### DATASET EXTRACT
::::::::
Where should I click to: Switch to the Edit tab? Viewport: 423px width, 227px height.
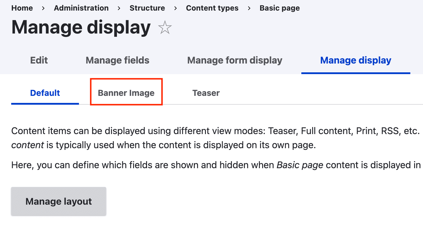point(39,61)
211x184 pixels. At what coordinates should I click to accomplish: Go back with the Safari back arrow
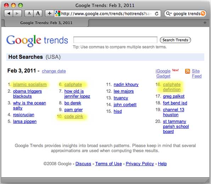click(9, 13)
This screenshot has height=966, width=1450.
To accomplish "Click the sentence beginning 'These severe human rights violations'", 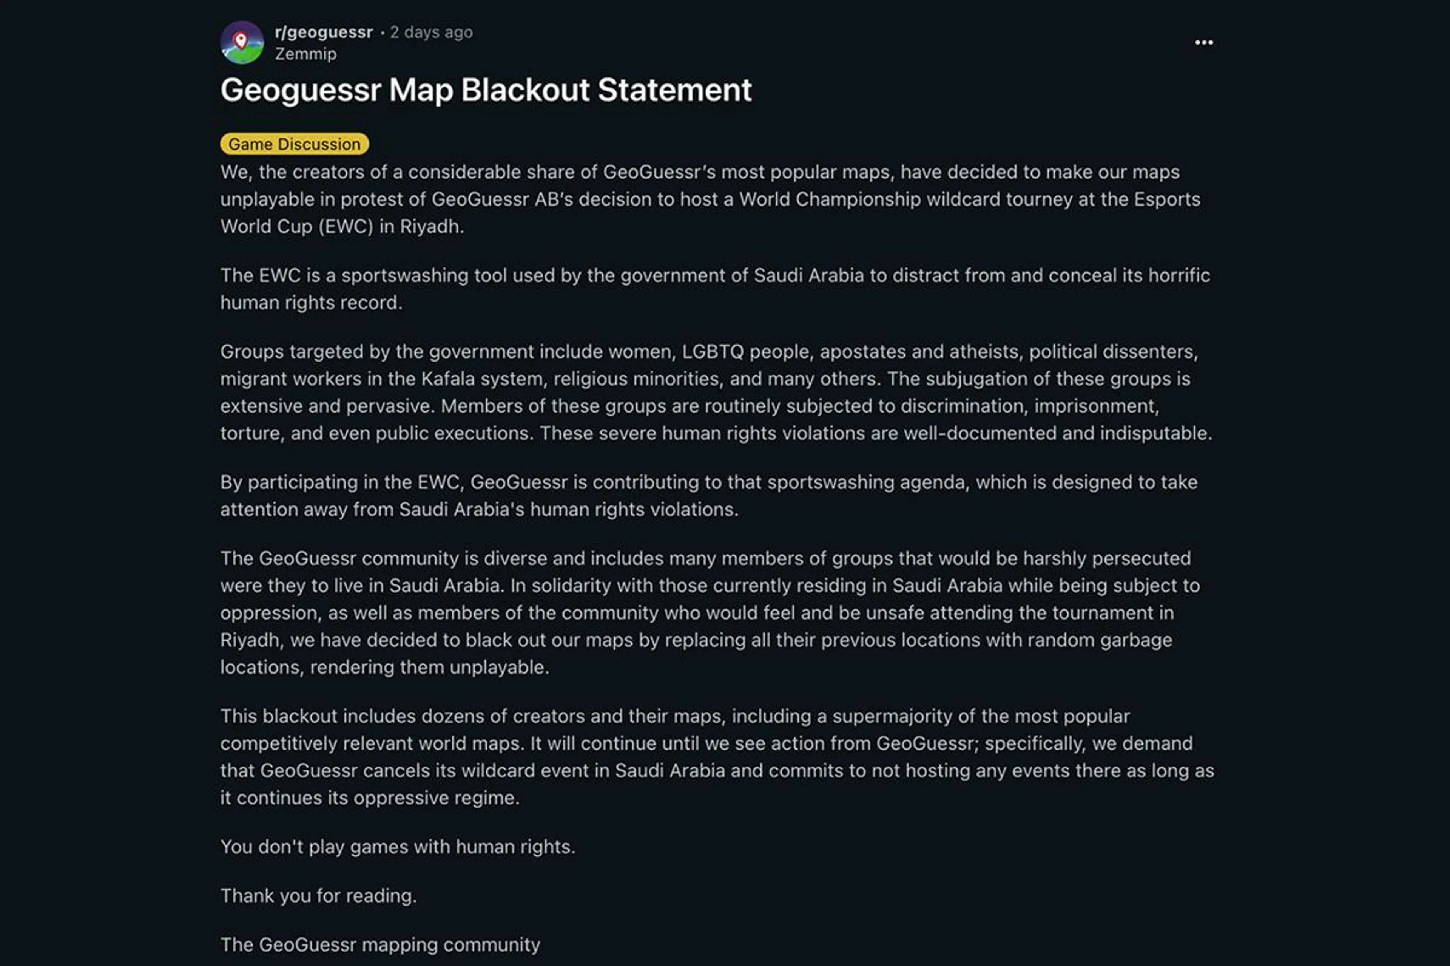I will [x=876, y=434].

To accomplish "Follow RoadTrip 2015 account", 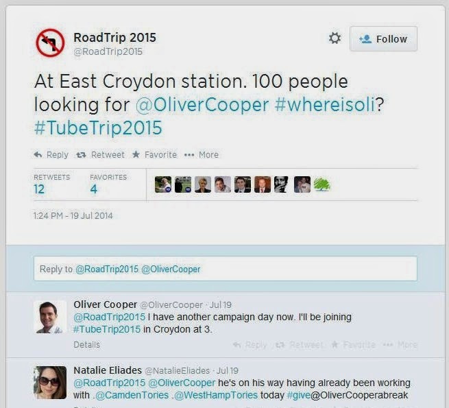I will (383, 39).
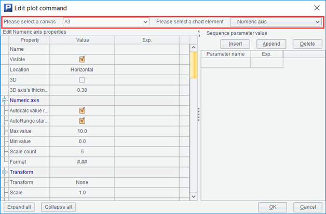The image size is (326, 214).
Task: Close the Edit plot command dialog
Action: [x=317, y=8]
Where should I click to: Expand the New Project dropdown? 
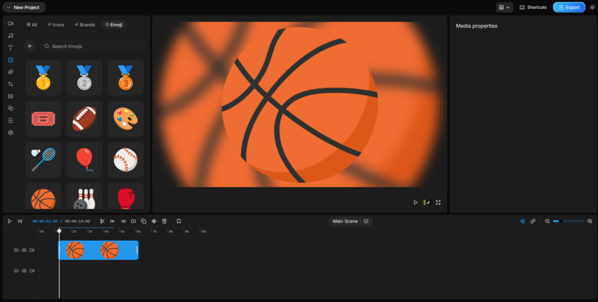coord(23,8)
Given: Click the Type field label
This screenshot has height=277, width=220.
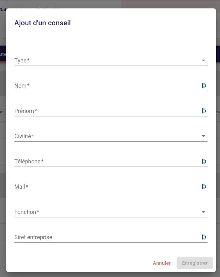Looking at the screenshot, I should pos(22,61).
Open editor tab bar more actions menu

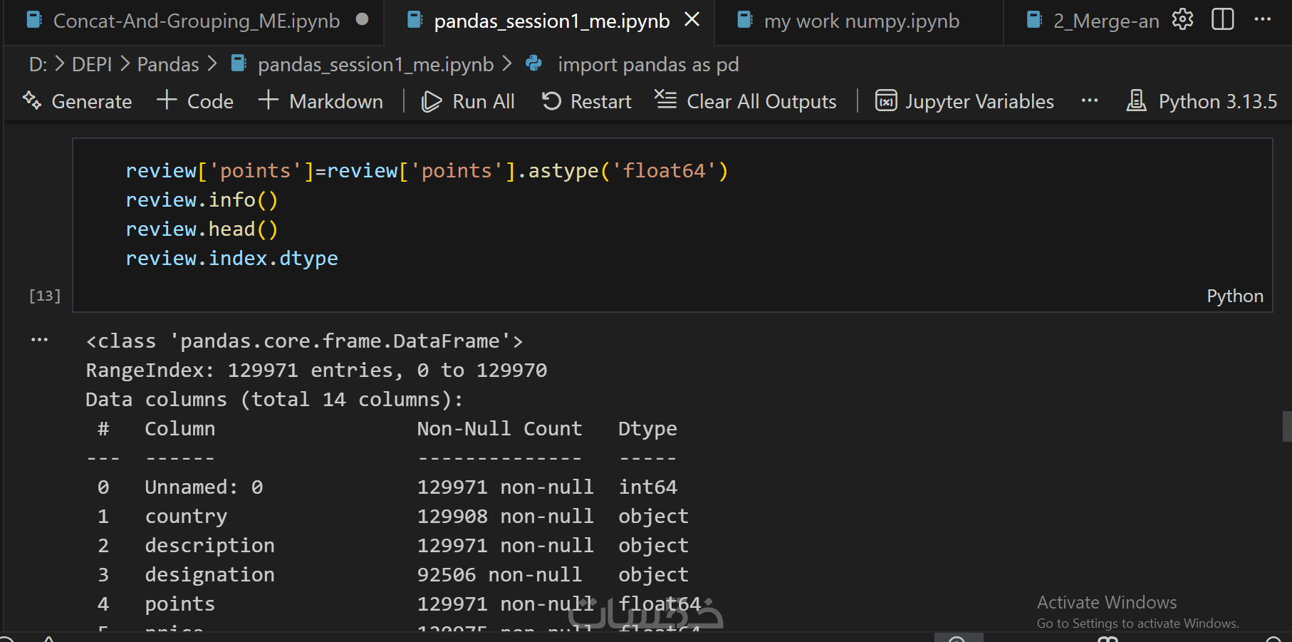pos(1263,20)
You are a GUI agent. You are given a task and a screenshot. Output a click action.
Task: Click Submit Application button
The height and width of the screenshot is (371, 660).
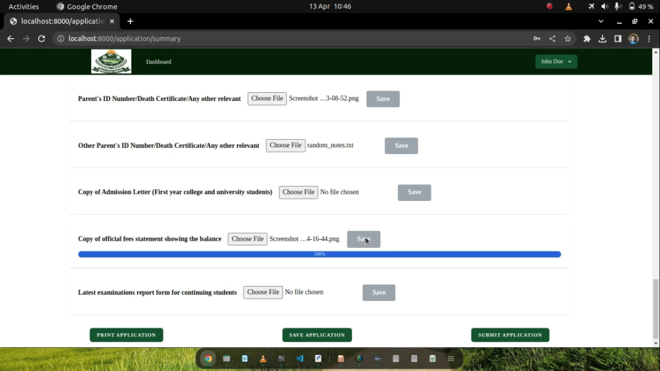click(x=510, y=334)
::::::::
### WHAT IS NEEDED
In the listing above, find the line containing "This screenshot has height=277, width=220.". Output it and every line after it up to and including the line containing "Task: Click Submit Application button", exactly, but skip the pictures.

### WRITTEN SOLUTION
This screenshot has height=277, width=220.
Looking at the screenshot, I should pos(22,61).
Open editor tab bar more actions menu

pos(1263,20)
You are a GUI agent. You are given a task and a screenshot. Output a click action.
Task: Click Submit Application button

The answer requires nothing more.